Open danpe opened 6 years ago

danpe commented 6 years ago

The issue description can be found here: https://github.com/CartoDB/mobile-ios-samples/issues/20#issuecomment-416119974

The difference seems to be that globekeeper.com has additional HTTP-level gzip encoding in top of jpg. For example tilehosting.com does not use this, as it is not best idea - it makes extra load to both server and client, and does not reduce jpg encoded images much; it can even increase their size in some cases. So for already compressed images like jpg and also png gzip encoding should not be used. The server behaviour is also not compatible with HTTP, the response should take into account request header Accept-Encoding, which SDK does not send, so it should not do compression. Even if I tried to force no compression with Accept-Encoding: identity request header (you can set custom HTTP headers within SDK) then the server keeps sending gzip-encoded data, so this looks like broken server config.

As a quick fix I believe we should move the following lines in serve_data.js

        headers['Content-Encoding'] = 'gzip';
        if (!isGzipped) {
          data = zlib.gzipSync(data);
          isGzipped = true;
        }

inside else if (format == 'geojson')

Although the best way of solving this will be checking the Accept-Encoding header sent from the client.
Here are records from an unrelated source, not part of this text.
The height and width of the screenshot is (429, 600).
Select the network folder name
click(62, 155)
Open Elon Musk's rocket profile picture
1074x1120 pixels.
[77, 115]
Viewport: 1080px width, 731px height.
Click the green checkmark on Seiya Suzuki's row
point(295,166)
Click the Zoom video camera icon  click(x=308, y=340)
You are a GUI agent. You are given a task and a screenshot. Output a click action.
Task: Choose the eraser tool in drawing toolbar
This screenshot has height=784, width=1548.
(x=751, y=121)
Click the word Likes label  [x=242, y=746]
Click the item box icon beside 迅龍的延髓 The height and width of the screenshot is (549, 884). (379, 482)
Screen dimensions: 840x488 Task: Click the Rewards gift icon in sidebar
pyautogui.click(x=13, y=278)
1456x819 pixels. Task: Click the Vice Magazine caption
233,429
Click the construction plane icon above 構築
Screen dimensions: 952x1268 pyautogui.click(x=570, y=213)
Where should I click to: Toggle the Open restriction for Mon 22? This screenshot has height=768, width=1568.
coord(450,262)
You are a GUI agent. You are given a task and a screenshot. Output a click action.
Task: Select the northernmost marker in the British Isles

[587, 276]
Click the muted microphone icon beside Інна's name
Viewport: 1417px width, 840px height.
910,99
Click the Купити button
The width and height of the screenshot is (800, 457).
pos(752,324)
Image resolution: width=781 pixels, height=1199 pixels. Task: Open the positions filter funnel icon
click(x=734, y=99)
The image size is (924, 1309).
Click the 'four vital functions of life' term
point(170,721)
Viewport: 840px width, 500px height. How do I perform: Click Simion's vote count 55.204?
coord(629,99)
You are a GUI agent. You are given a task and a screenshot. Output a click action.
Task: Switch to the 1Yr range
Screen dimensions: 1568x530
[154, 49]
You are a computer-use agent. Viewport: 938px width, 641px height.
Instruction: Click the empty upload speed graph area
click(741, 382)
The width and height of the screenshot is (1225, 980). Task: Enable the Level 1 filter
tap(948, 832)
petrsloup commented 6 years ago

The PBF tiles inside MBTiles are almost always gzipped and most clients (all web browsers, mobile applications, ...) send Accept-Encoding: gzip as the default. This is the most efficient way of serving the tiles -- nothing is decompressed, nothing is recompressed and the content is transferred efficiently.

However, this is indeed not entirely correct behaviour. The server should check the Accept-Encoding header and decompress the content if needed.

I think the quickfix would not work -- it would stop reporting Content-Encoding: gzip, but the tiles inside mbtiles are usually already compressed.

Proper fix should do two things:

PR welcome!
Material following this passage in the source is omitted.